__THE REQUEST__
Continue the forum thread below about stopping the propeller of an ASH-25E with a Rotax 275 engine, starting after its last sentence.

__DOCUMENT SECTION__
+--

ASH-25E + Rotax 275

On Sun, 18 Apr 2010 09:34:34 +0200, Willy VINKEN
wrote:

I've seen (lucky) pilots rely on the 'natural' stop position after
switching off.

Some brakes on the flywheel seem really efficient, some are slippery.
Anyone has bright ideas?

I have a DG600M, so a different system, built around the same engine.
The propeller must be installed in such a way that one of the blades
finds the max. piston compression a few degrees (10-20°) before the
ideal vertical position. It's impossible to have both blades set for
the same condition. You will have to paint or "mark" the reference
blade.

The propeller brake works quite well, provided the lining material and
the metal disc surface (flywheel) are both oil-free.
If necessary, renew or resurface the lining after accurate degreasing
of the flywheel's braking surface.

+--

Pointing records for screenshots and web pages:

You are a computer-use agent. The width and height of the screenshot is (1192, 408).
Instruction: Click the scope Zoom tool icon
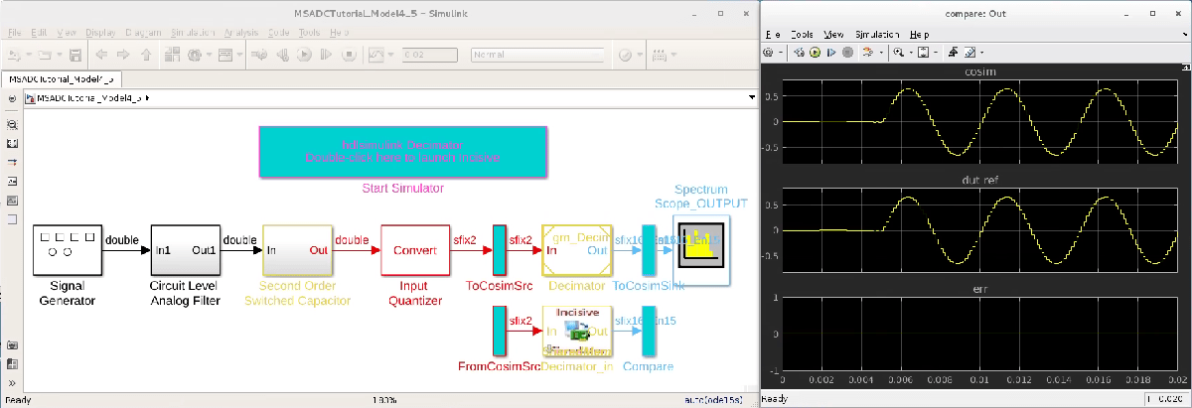tap(897, 53)
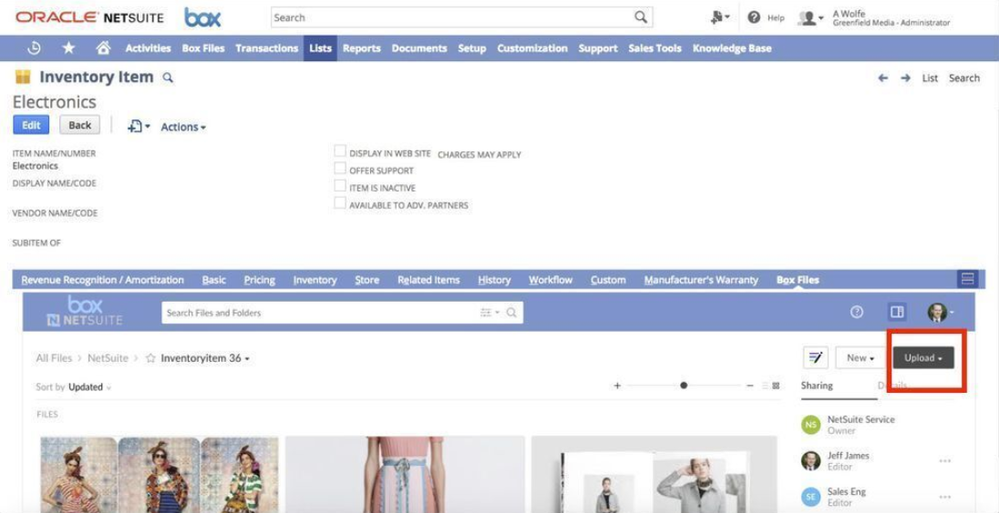This screenshot has width=999, height=513.
Task: Click the magnifier in global search
Action: coord(641,17)
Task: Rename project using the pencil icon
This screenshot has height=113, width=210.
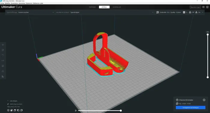Action: 8,104
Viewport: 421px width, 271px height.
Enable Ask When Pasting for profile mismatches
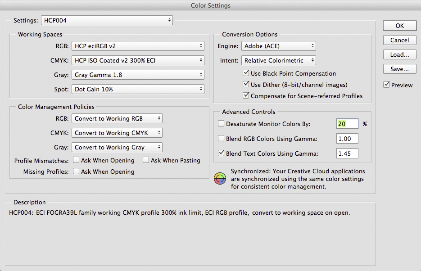146,160
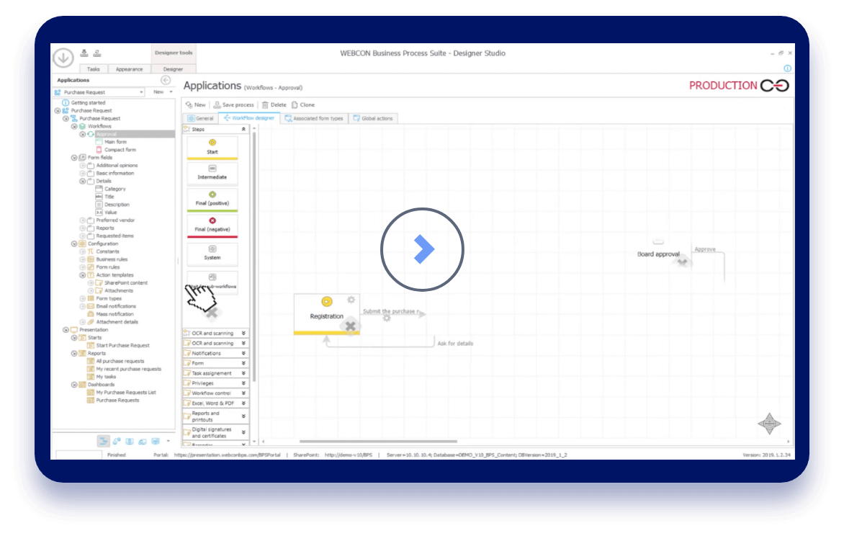Choose the Intermediate step icon
Image resolution: width=844 pixels, height=536 pixels.
point(212,169)
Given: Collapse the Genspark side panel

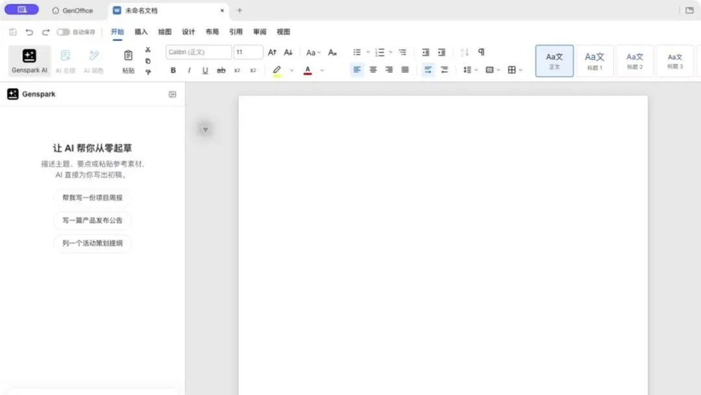Looking at the screenshot, I should pos(172,94).
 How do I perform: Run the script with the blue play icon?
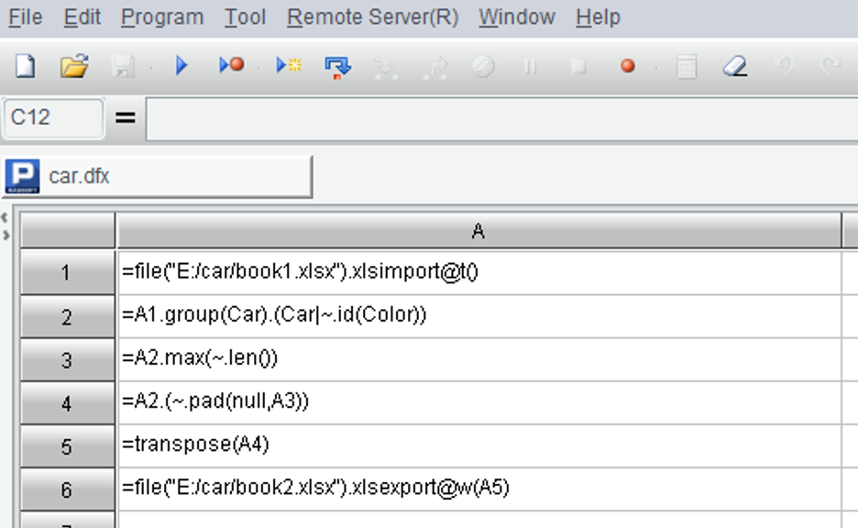click(x=181, y=66)
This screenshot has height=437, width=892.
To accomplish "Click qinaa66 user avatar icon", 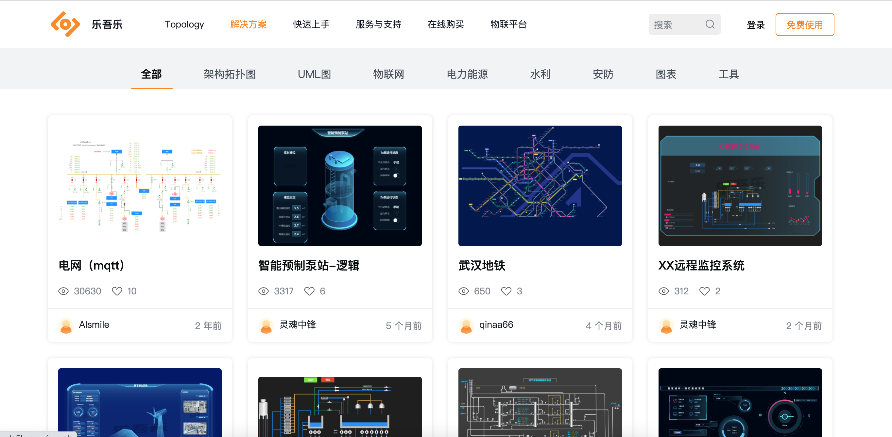I will point(466,325).
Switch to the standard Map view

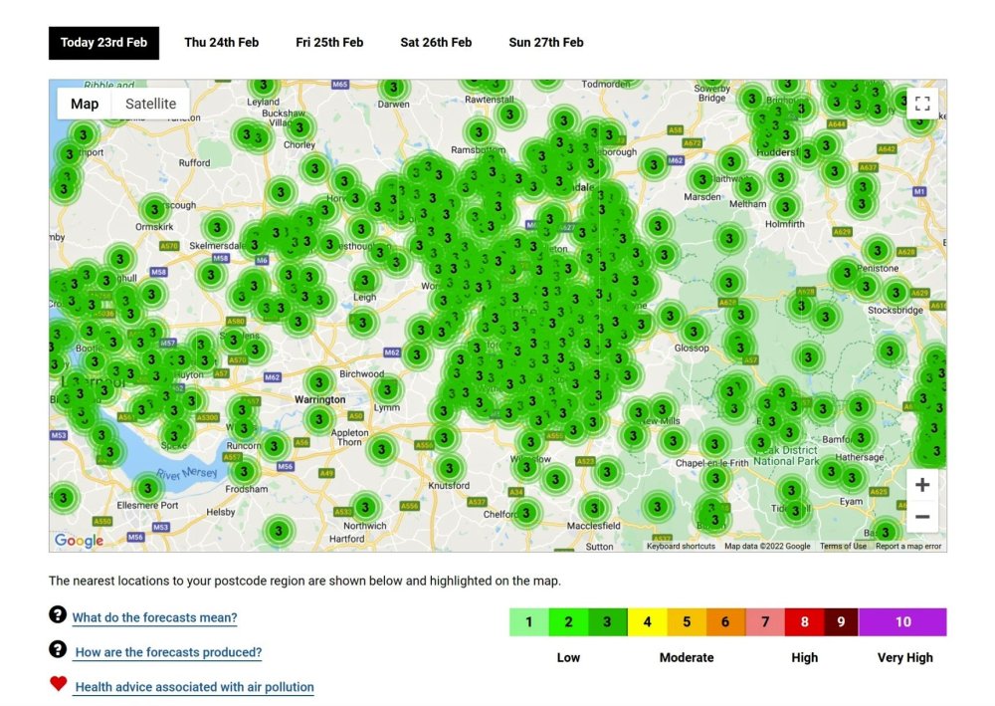85,104
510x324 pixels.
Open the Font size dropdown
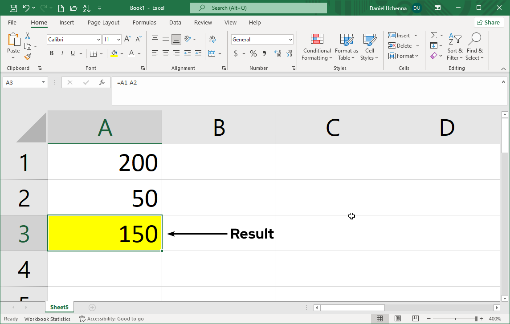[118, 39]
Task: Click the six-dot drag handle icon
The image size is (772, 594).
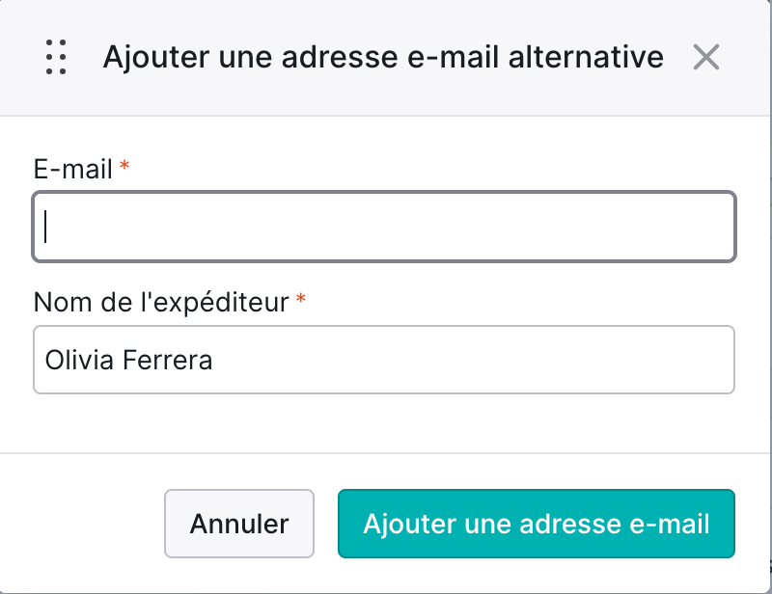Action: [x=56, y=57]
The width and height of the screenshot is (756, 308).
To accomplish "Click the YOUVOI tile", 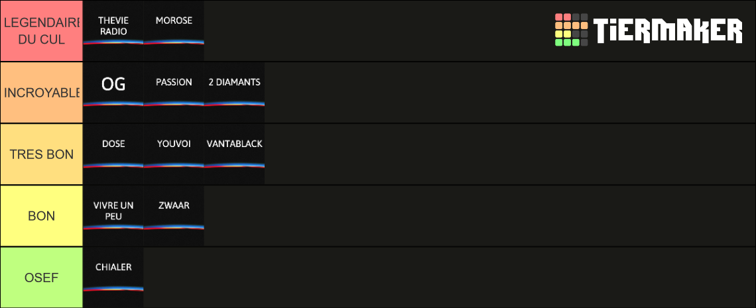I will pos(174,154).
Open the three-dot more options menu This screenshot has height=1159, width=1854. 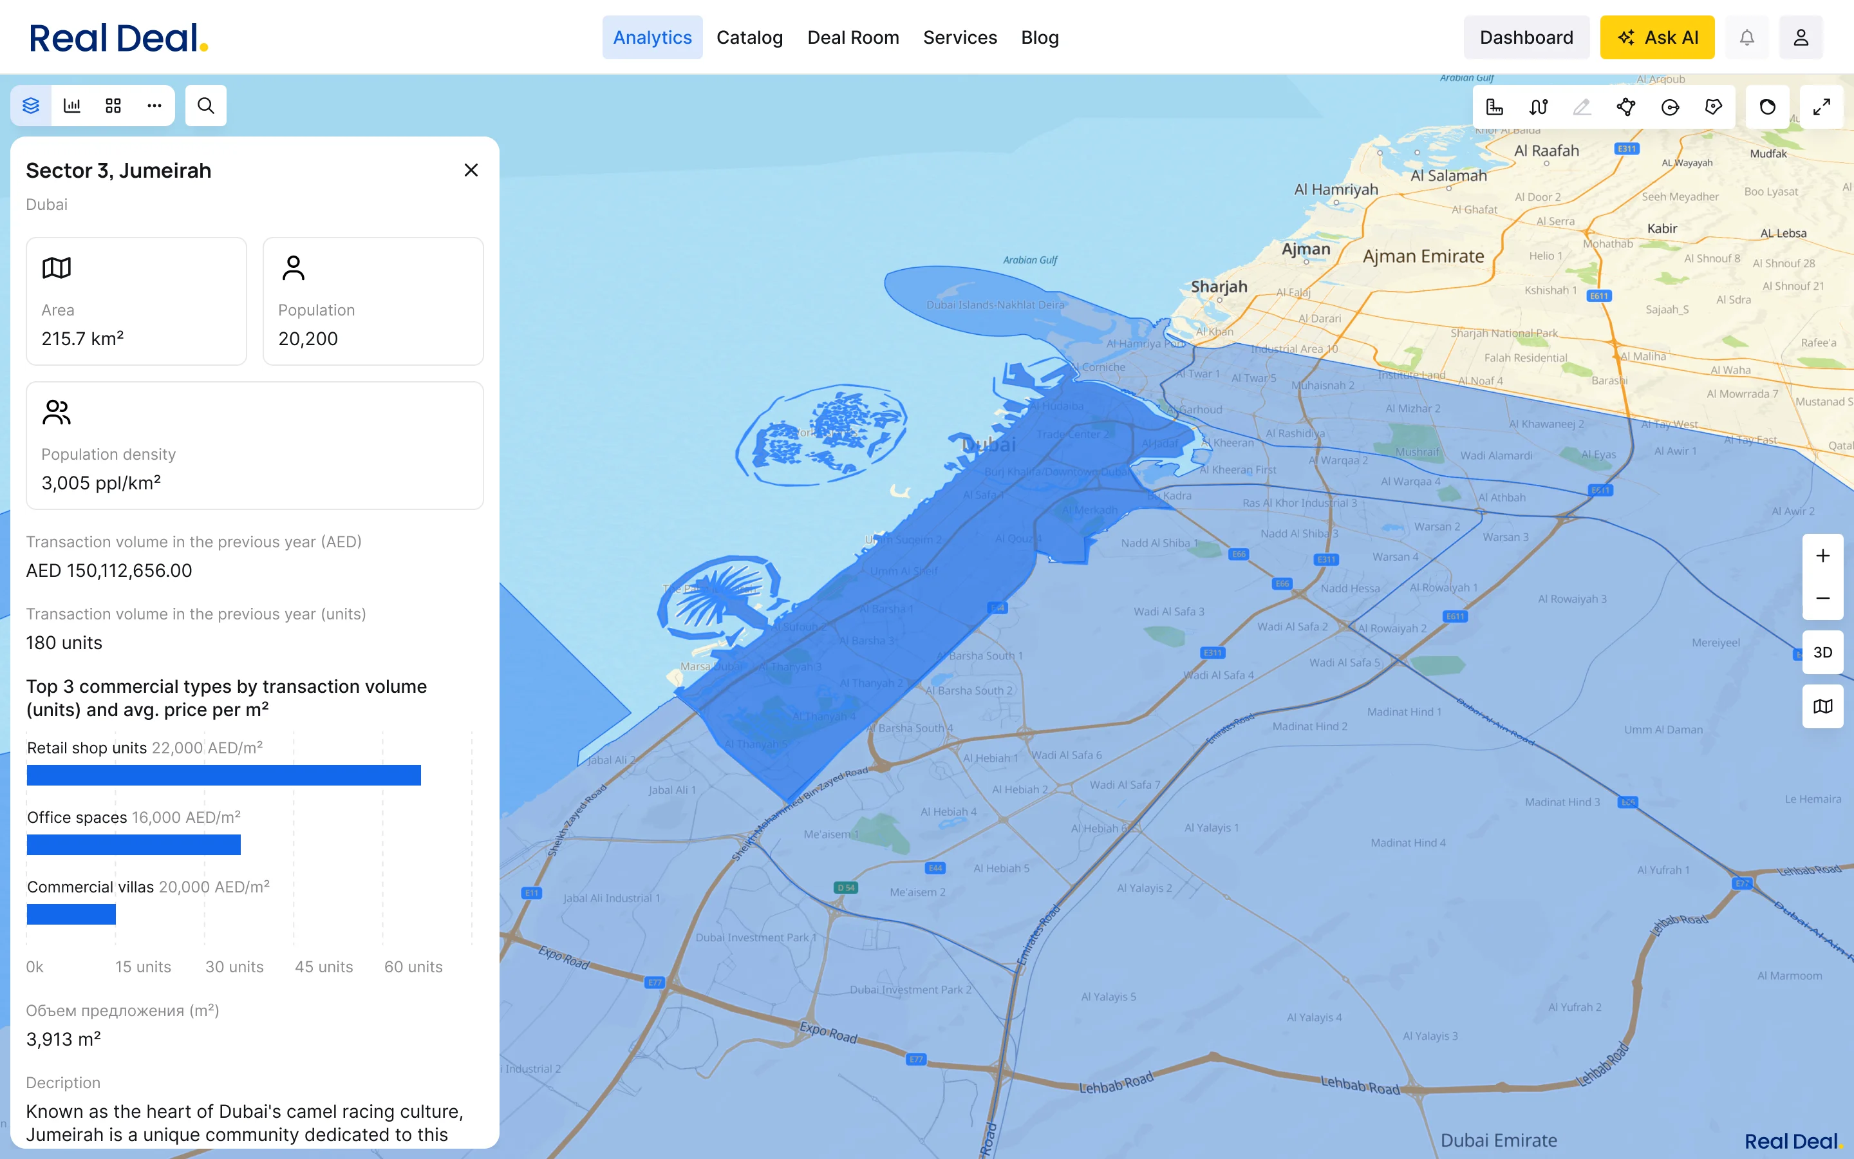[155, 106]
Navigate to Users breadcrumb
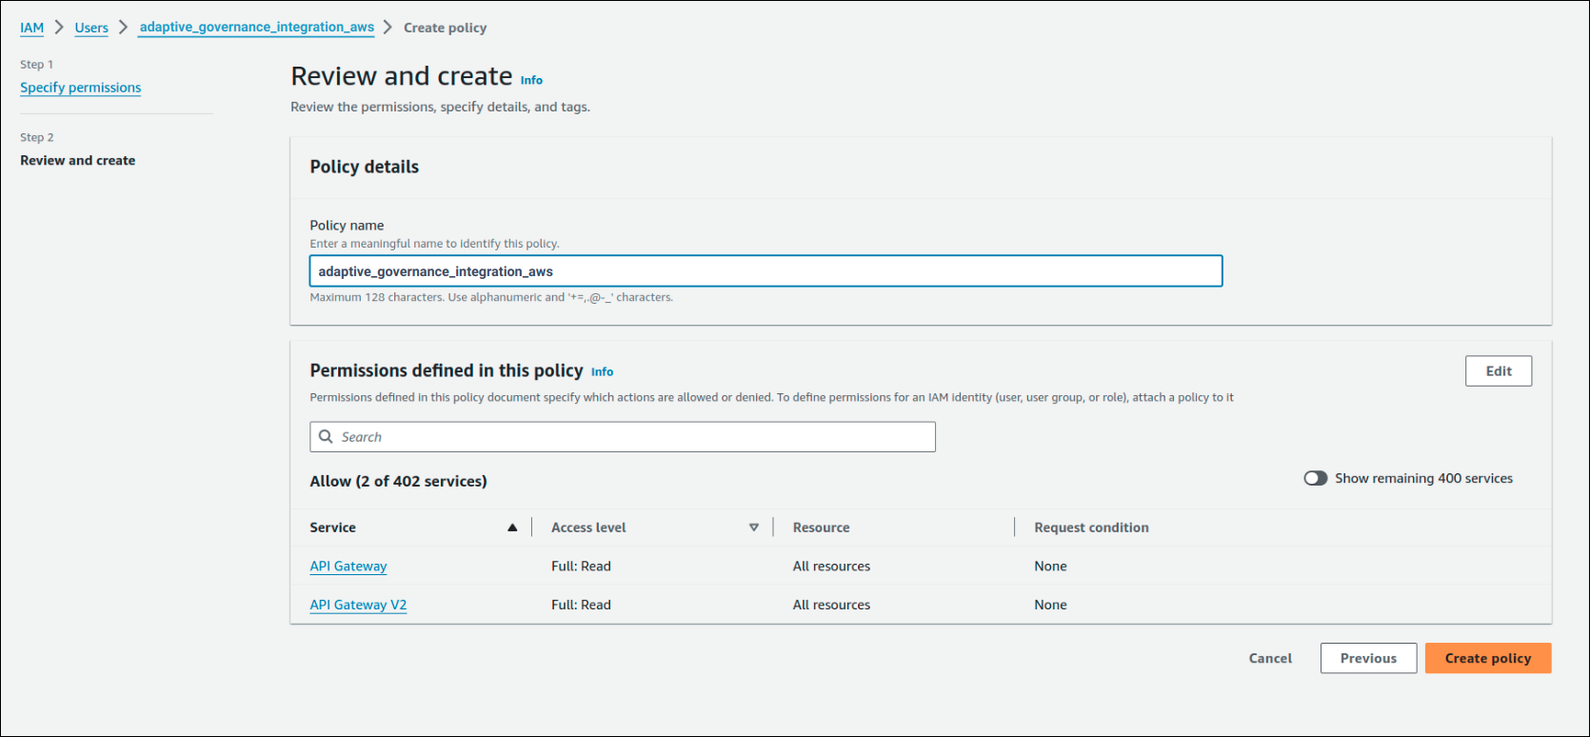Image resolution: width=1590 pixels, height=737 pixels. point(91,28)
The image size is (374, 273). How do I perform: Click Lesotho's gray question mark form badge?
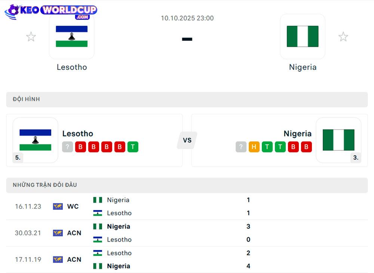pos(67,147)
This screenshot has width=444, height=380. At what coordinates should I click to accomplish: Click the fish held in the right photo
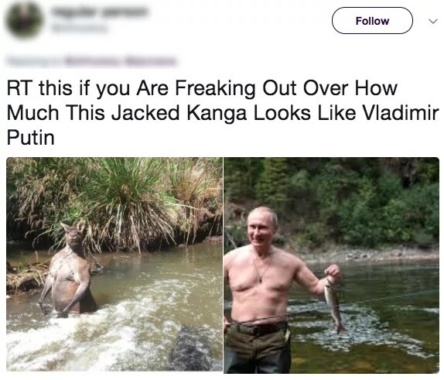click(334, 305)
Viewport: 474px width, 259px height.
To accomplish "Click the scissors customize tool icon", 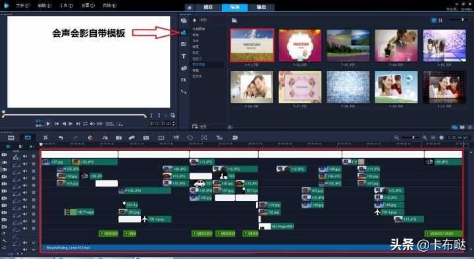I will click(45, 138).
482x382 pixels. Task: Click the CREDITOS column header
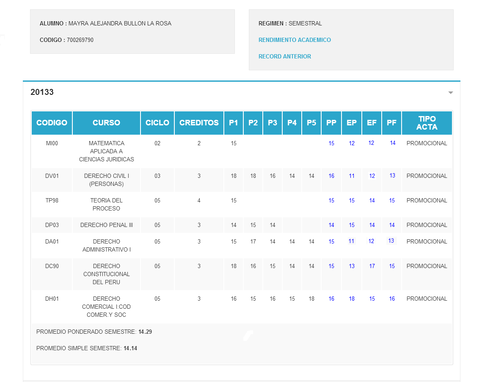pyautogui.click(x=199, y=122)
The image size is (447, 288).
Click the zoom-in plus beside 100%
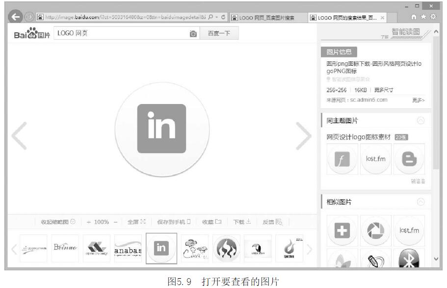[89, 222]
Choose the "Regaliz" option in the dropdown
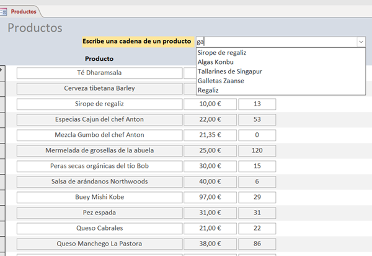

+--

__EXERCISE ANSWER__
Aldo

On Mon, 19 Apr 2010 14:24:21 +0200, cernauta wrote:

On Sun, 18 Apr 2010 09:34:34 +0200, Willy VINKEN
wrote:

I've seen (lucky) pilots rely on the 'natural' stop position after
switching off.

Some brakes on the flywheel seem really efficient, some are slippery.
Anyone has bright ideas?

I have a DG600M, so a different system, built around the same engine.
The propeller must be installed in such a way that one of the blades
finds the max. piston compression a few degrees (10-20°) before the
ideal vertical position. It's impossible to have both blades set for
the same condition. You will have to paint or "mark" the reference
blade.

The propeller brake works quite well, provided the lining material and
the metal disc surface (flywheel) are both oil-free.
If necessary, renew or resurface the lining after accurate degreasing
of the flywheel's braking surface.

Aldo


Fine, Aldo.
I tried to work it out with the angles, but I don't have the precise
reductor ratio.
Say we have a 3:1 reduction: the full compression (TDC) will be
encountered only once every 3 revolutions, right?
I guess the TDC+~15° reference is chosen because it's easier to feel
than near BDC.
Which means the propeller would stop after another 180°, when the
piston is at BDC+~15°, and compression starts to build up.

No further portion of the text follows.